During the post-World War II and post-Korean War era, the college saw a greater need for cooperative operations with other navies and established multiple enduring initiatives: the Naval Command Course for senior international officers in 1956, the Naval Staff College for intermediate-level international officers in the 1970s, and the convening of regular biennial meetings of the world’s chiefs of navies in the International Sea Power Symposia from 1969 onward.
In the 1950s, the Naval War College curriculum adapted to meet the circumstances Cold War period. Chairs were established to emphasize the attention given to international relations, maritime strategy, military and diplomatic history, international law, and economics. The influence of rapidly changing technology was further recognized in the establishment of military chairs, occupied by senior officers especially qualified in such areas as submarine warfare, electronic warfare, air warfare, amphibious warfare, and surface warfare. The student body grew, with substantial student representation from the U.S. Army, Marine Corps, Air Force, Coast Guard, and many mid-career professionals from civilian agencies, representation also reflected in the faculty.

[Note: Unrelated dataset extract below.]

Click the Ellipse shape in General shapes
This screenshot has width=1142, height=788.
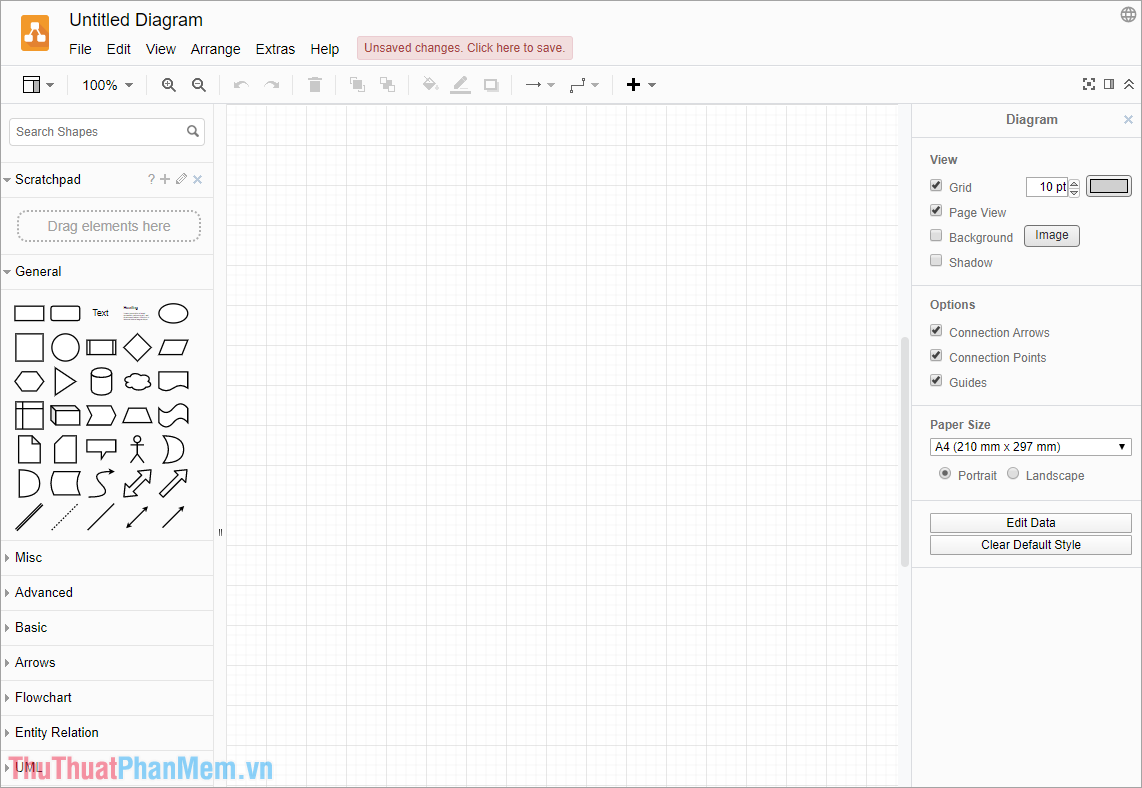(173, 313)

In 1972, under the leadership of Vice Admiral Stansfield Turner, significant changes were instituted, including sharpening the curriculum’s focus on three academic areas. Over time, the names of the courses have changed slightly, but Turner’s general concept has remained constant for more than 35 years—concentrating on strategy and policy, national security and decision-making, and joint military operations.
During this time, the NWC also established a full-time, highly qualified teaching civilian and military faculty, adopted case study methodology and a more rigorous curriculum, and emphasized individual student effort. Concurrently, student selection criteria became more stringent.
In 1981, nearly a century after Stephen B. Luce founded the Naval War College as “a place of original research on all questions relating to war and the statesmanship connected with war, or the prevention of war,” the Center for Naval Warfare Studies was established for broadly based, advanced research on the naval contributions to national strategy. The center’s work informs and stimulates the faculty and students in the classroom as well as helping to link the college to the fleet and policy makers in Washington.
The college contributed substantially to the thinking behind the “Maritime Strategy” of the 1980s and the conduct of the Gulf War in 1990–91. In 1990, the Naval War College became the first of the nation’s staff and war colleges to reach academic standards that allowed for formal academic accreditation, leading to the authority to award its students a Master of Arts degree in national security and strategic studies.